L’émoi du désert.
5.5 Je continue de ne pas comprendre le cinéma de Wes Anderson, qui me semble à la fois épuré et surchargé, plein de passion (pour ses personnages, qu’il aime dessiner) mais atone, raffiné mais pourtant si lourd. J’y glane quelques moments, quelques scènes, un visage, un regard, un plan, un mouvement de caméra. Quand l’ensemble défile sous mes yeux circonspects, qui sitôt la projection terminée, oublient vite ce à quoi ils viennent d’assister.
Néanmoins, il y a dans Asteroid city, une matière qui au préalable, m’attire. Le film me séduit par son folklore fifties et sa petite virtuosité absurde d’enchâsser western et récit de science-fiction. Il m’intrigue aussi par cette histoire de personnage (de femme, de mère) absent mais qui fait office de centre de gravité. Et de manière plus concrète, je préfère ce film-ci (à The French dispatch ou The grand Budapest hotel) pour son cadre, son vent, son silence.

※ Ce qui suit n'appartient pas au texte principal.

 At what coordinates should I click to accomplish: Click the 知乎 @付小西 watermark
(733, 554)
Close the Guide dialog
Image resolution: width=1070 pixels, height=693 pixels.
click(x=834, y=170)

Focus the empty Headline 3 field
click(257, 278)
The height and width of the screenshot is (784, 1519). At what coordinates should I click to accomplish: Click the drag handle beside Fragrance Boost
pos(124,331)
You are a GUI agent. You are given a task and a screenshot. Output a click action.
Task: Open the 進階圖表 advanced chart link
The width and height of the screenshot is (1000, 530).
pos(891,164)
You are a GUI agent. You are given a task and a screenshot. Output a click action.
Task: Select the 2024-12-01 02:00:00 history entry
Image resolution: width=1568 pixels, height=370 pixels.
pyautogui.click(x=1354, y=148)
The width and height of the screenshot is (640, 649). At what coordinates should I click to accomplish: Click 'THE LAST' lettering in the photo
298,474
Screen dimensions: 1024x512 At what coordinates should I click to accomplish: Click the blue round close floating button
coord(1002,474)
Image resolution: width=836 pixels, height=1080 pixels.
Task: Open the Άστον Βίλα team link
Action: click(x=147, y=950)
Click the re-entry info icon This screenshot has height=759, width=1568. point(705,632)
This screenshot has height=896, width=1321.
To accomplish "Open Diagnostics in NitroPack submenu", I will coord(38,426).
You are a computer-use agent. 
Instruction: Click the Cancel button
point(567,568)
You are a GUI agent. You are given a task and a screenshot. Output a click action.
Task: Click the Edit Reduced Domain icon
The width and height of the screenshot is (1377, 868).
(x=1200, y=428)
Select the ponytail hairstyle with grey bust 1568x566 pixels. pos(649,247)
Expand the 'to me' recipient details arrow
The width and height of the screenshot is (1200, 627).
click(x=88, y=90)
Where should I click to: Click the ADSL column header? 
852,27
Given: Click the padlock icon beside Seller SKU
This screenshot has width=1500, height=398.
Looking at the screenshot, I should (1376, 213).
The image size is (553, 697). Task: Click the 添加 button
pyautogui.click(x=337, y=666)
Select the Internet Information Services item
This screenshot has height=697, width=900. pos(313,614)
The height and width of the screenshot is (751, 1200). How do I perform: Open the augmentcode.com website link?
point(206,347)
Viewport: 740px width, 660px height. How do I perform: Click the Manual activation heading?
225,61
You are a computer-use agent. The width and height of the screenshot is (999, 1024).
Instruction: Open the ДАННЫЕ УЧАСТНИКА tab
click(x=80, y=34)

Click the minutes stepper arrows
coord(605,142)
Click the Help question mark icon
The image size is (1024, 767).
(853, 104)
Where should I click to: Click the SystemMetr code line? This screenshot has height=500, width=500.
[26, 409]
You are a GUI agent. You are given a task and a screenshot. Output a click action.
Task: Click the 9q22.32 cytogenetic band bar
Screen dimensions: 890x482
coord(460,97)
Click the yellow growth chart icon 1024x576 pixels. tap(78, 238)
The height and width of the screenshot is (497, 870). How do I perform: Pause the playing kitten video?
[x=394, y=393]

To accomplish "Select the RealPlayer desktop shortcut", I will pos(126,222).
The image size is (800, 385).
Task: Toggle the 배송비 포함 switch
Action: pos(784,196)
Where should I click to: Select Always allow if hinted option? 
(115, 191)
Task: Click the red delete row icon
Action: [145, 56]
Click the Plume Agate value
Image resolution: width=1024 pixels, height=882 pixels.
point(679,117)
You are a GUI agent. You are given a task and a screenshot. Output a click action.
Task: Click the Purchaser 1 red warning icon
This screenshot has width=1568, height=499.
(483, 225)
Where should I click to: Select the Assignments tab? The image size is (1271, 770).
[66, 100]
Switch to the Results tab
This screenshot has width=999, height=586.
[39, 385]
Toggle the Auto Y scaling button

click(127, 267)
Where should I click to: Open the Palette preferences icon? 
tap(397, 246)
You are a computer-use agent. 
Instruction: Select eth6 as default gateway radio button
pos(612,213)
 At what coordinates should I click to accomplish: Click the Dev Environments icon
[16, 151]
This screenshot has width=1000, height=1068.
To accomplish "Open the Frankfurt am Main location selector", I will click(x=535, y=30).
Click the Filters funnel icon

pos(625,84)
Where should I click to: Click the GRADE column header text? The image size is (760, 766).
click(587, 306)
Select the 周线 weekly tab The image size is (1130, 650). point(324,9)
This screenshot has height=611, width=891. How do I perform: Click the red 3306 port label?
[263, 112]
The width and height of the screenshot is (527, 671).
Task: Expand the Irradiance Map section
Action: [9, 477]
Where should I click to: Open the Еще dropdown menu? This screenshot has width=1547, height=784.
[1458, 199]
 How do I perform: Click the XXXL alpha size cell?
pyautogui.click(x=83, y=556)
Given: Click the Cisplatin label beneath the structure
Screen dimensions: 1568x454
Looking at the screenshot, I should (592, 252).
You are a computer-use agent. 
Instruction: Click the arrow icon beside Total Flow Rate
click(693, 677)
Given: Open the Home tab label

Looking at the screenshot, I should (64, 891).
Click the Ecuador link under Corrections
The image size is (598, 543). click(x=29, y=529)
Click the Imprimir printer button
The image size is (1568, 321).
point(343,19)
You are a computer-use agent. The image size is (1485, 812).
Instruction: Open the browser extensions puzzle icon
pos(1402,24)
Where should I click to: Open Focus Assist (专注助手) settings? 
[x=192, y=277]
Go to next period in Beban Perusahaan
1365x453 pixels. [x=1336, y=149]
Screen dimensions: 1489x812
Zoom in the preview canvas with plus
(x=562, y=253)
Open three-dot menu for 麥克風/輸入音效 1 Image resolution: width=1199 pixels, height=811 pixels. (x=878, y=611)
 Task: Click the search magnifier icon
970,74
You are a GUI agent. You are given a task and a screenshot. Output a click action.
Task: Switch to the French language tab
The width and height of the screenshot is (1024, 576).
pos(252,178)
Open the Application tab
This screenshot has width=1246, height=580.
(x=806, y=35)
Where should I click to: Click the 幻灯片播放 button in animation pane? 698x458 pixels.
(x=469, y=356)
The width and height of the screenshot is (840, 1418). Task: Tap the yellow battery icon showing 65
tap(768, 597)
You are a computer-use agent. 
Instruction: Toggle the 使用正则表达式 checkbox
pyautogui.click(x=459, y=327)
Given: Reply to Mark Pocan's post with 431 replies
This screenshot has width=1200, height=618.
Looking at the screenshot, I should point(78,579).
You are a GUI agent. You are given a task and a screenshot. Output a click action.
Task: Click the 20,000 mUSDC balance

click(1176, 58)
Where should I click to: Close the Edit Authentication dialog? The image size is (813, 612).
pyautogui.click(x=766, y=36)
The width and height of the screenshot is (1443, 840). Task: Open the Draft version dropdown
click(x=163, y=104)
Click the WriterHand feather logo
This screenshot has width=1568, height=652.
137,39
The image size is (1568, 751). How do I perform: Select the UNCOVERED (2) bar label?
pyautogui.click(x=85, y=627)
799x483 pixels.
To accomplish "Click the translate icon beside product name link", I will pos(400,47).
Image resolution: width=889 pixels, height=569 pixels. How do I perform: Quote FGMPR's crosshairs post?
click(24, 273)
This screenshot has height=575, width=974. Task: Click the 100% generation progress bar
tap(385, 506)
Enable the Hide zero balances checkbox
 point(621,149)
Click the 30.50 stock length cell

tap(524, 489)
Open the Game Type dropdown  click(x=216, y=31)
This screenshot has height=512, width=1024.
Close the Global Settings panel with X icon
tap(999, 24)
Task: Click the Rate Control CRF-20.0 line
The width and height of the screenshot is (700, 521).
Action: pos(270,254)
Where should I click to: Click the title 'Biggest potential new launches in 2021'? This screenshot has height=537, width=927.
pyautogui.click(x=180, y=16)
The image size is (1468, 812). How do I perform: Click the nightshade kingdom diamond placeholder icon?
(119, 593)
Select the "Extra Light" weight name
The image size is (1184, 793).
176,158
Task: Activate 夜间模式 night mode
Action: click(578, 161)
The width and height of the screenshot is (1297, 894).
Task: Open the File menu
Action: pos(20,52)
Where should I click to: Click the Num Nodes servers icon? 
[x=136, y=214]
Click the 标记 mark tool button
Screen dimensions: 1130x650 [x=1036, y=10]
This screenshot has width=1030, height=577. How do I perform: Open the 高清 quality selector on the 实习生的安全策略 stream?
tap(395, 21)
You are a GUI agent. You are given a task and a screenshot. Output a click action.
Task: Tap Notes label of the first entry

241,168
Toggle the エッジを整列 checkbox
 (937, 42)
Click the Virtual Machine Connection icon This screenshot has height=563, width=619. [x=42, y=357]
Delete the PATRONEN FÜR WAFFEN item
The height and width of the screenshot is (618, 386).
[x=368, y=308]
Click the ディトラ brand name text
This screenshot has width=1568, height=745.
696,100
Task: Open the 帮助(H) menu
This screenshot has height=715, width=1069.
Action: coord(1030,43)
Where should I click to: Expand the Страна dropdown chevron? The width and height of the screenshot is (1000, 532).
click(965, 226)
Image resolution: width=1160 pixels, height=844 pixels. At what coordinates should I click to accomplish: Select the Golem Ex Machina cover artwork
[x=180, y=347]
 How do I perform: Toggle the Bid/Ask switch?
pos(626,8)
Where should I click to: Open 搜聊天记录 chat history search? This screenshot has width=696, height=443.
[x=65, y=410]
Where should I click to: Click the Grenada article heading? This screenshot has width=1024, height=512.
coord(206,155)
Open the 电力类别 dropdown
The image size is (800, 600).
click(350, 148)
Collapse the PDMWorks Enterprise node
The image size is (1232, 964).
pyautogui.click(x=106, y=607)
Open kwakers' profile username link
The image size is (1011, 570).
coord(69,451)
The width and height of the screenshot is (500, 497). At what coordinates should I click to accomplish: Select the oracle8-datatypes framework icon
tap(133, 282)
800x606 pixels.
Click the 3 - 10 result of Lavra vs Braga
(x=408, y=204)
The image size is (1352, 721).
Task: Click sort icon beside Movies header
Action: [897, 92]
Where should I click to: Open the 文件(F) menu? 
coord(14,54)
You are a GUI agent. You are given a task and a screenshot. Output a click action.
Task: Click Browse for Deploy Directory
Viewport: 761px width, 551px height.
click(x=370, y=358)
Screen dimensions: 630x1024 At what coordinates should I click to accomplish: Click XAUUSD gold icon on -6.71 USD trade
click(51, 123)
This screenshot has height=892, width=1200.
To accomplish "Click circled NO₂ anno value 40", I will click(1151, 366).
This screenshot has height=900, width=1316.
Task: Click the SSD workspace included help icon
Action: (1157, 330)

Puis je m’y suis un peu ennuyé. Enfin pas tout à fait. Je sortais d’une période de six semaines sans être entré dans une salle de cinéma. Il y avait donc un vent de séduction, un plaisir du regard, tant on retrouve les obsessions visuelles, très marquées, du cinéaste. C’est très beau, visuellement, Asteroid city. Mais il n’y a pas de relais, sur moi : L’intrigue m’intéresse aussi peu que chacun de ses personnages. Une capsule succède à une autre. Finalement, rien n’a changé.
Je continue d’y voir qu’une virtuosité sous cloche. De comprendre ce qui peut émerveiller voire toucher, mais cette émotion sous-jacente ne prend jamais sur moi tant j’observe cela avec une distance froide. C’est brillant mais toujours très artificiel et désincarné. C’est un petit laborantin plus qu’un cinéaste, à mon sens. Et qu’il s’agisse ici du récit d’une pièce de théâtre ne l’aide pas, je crois.
Au même titre que chez Nolan (dans Oppenheimer) l’épure narrative (des personnages de passage), formelle (moins axé sur la frénésie de la vignette) et décorative (un village et un cratère dans un désert) est paradoxalement annulée par la lourdeur du trait. Une esthétisation malade, pour ne pas dire malsaine.
J’ai donc été plutôt séduit – pour un Wes Anderson, s’entend – sur le moment, mais les vacances sont passées et au même titre qu’Oppenheimer (qui jouissait par ailleurs aussi – j’y vois beaucoup de similitudes – d’un casting haut de gamme) je me rends compte qu’il ne m’en reste plus grand-chose. Son cinéma a le don de s’évaporer dans mon esprit à chaque fois, c’est terrible.
Wes Anderson et moi ça fait deux. J’ai parfois apprécié ces films mais ne les ai jamais revus. Hormis une fois, pour Moonrise kingdom : Une déception en le revoyant, à la hauteur du plaisir qu’il m’avait provoqué en salle. J’essaie de pas insister et en même temps son cinéma, très singulier et personnel, me rend chaque fois curieux.